I would also add the Netflix movie "Anon" which came out in 2018:

In the near future, humanity lives in a technologically advanced, dystopian society. The government requires that everyone receive an ocular implant that records everything they see. The implant provides an augmented-reality head-up display to the user with information about anyone and anything they may see, as well as recording the user's view. Investigations into crimes amount to detectives reviewing video and assessing whether an alleged perpetrator is innocent or guilty.

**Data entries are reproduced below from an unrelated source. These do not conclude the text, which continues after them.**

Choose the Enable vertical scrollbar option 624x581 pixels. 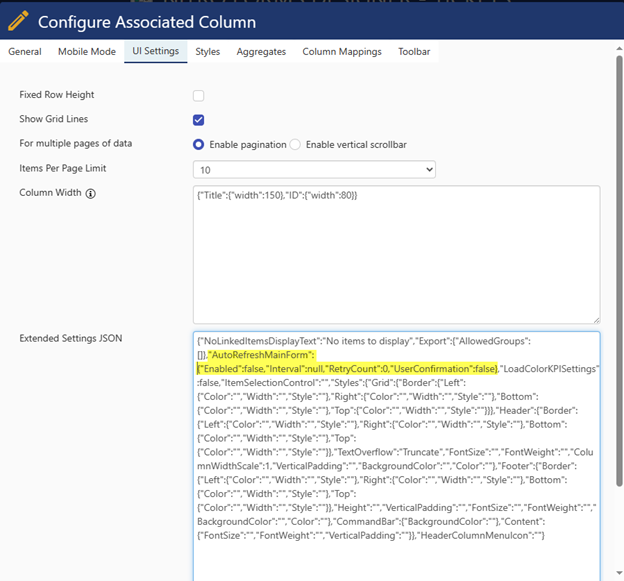click(x=295, y=145)
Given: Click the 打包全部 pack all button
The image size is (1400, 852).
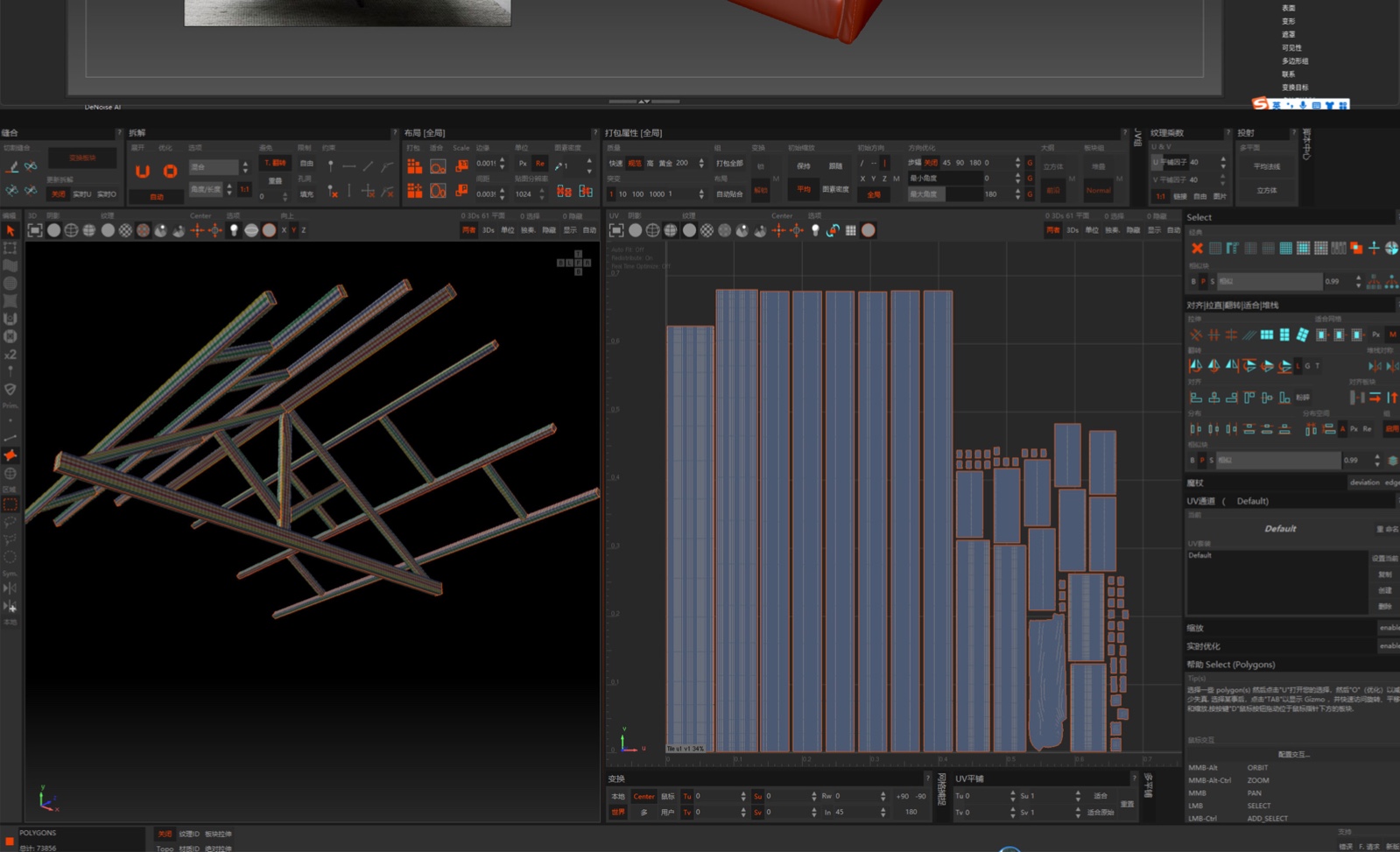Looking at the screenshot, I should click(729, 164).
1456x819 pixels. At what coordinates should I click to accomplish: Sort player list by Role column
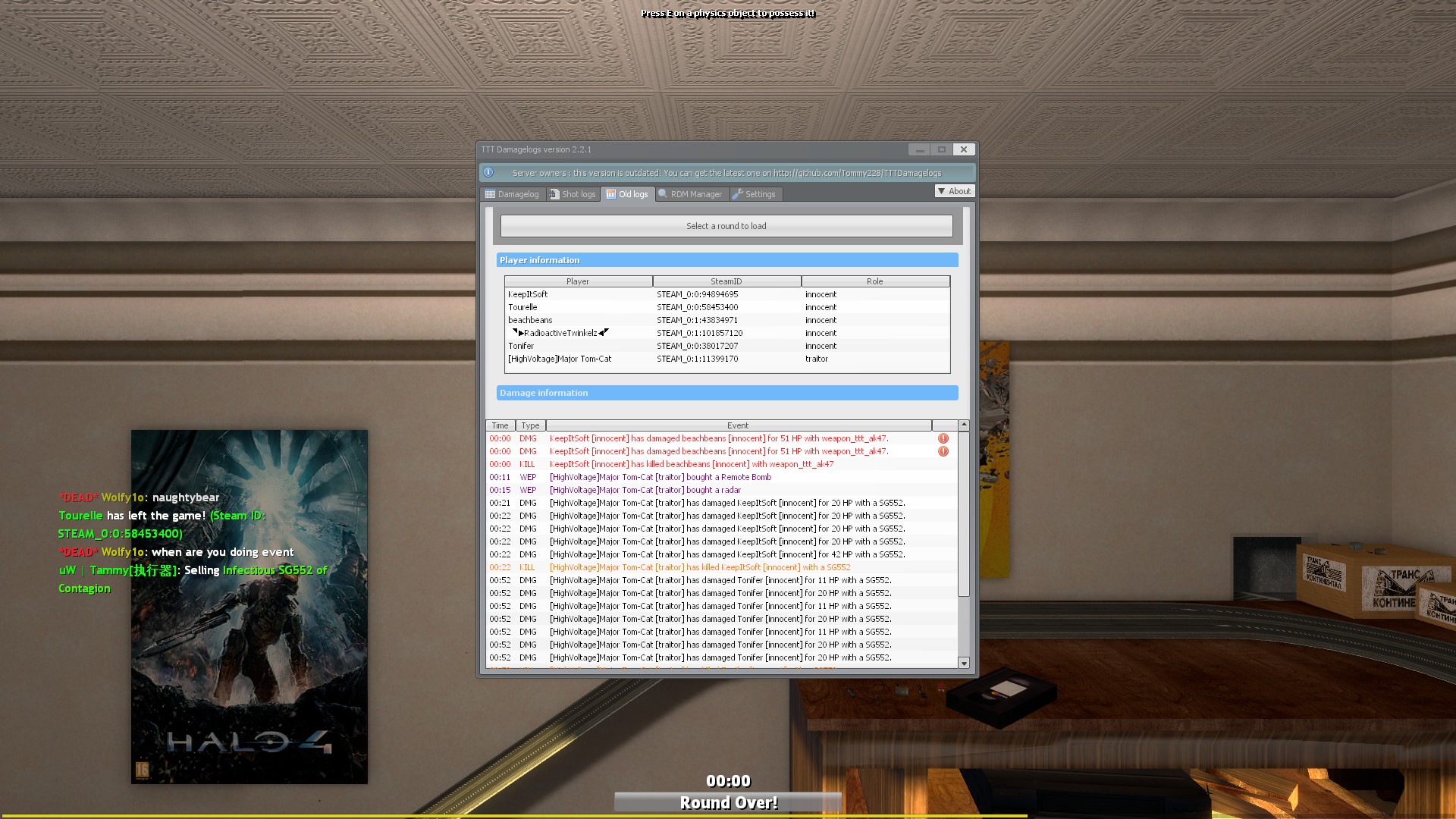(x=874, y=281)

Sal Friedland, a detective with the metropolitan police force, crosses paths with a young woman who appears to trigger a glitch in his ocular implant, as no data about her is retrieved. When he reviews his own record of that day, he finds that every single frame of her has been mysteriously deleted. At work, Sal is handed several homicide cases where the victims' own visual records of their deaths are replaced with the killer's point of view, thus hiding the killer's identity. At another murder scene, Sal chases the apparent killer only to nearly be killed when they hack his implant and change what he sees in real time.

GinsengJar 7 hours ago | parent | prev | next [-]

You got any other comics to recommend in this style/genre? Cyberpunk, dystopia, etc

autoexec 6 hours ago | parent [-]

Transmetropolitan was pretty good.

gopher_space 3 hours ago | parent | next [-]

The subtext of that comic felt a bit like “what if Hunter Thompson was mostly sober?”

xoxxala 3 hours ago | parent | prev [-]

I cannot recommend Transmetropolitan enough. It should be required reading.

autoexec 3 hours ago | parent [-]

Considering how long ago it was written it's both surprising and unfortunate how relevant it is to where we are now

themafia 5 hours ago | parent | prev [-]

> refuses to get a driving license because he wouldn't want a photo of himself in a database.

I refuse to get a "RealID" for nearly the same reasons.